Freedom Insurance, savaged in the financial services royal commission for its direct telephone sales, has parted ways with its two most senior executives and announced big staff cuts.

The stock (ASX:FIG) dropped 30 per cent to an intraday low of 9.2c this morning after the results of a strategic review were announced yesterday at 5.10pm AEST. It closed at 9.7c.

Freedom (ASX:FIG) was criticised for selling accident and funeral insurance to an intellectually disabled man and has been undertaking a strategic review.

Freedom announced on Tuesday evening its chief executive Keith Cohen had “left the company and will cease as a director effective immediately”. He would be replaced by chief operating officer Craig Orton who joined in February.
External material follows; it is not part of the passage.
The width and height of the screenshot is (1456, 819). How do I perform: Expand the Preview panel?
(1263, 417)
Freedom’s chief financial officer Jenny Andrews would also depart.

Freedom said it would cut staff numbers from about 200 to 90.

The cuts would save $15 million annually, though redundancy and restructuring would cost $4.8 million.
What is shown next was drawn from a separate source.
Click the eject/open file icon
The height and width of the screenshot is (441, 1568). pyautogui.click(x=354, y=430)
Freedom Insurance shares have taken a beating over the past month

The review — undertaken with Deloitte — considered the company’s future after finding its upfront commission revenue and distribution model would “not meet ASIC’s proposed new regulatory regime”.

Freedom has immediately suspended “new business sales of all direct insurance products” and restructured operations “to align the business and staffing with its reduced activities.

“The company will not generate up front commission revenue while its sales are suspended.”

Upfront commission revenue for the current year “will be lower than the prior year”, the group said.

Freedom in August reported a 14.3 per cent increase in full-year revenue to $61.3 million.

Profit was $13.2 million, down 6.5 per cent.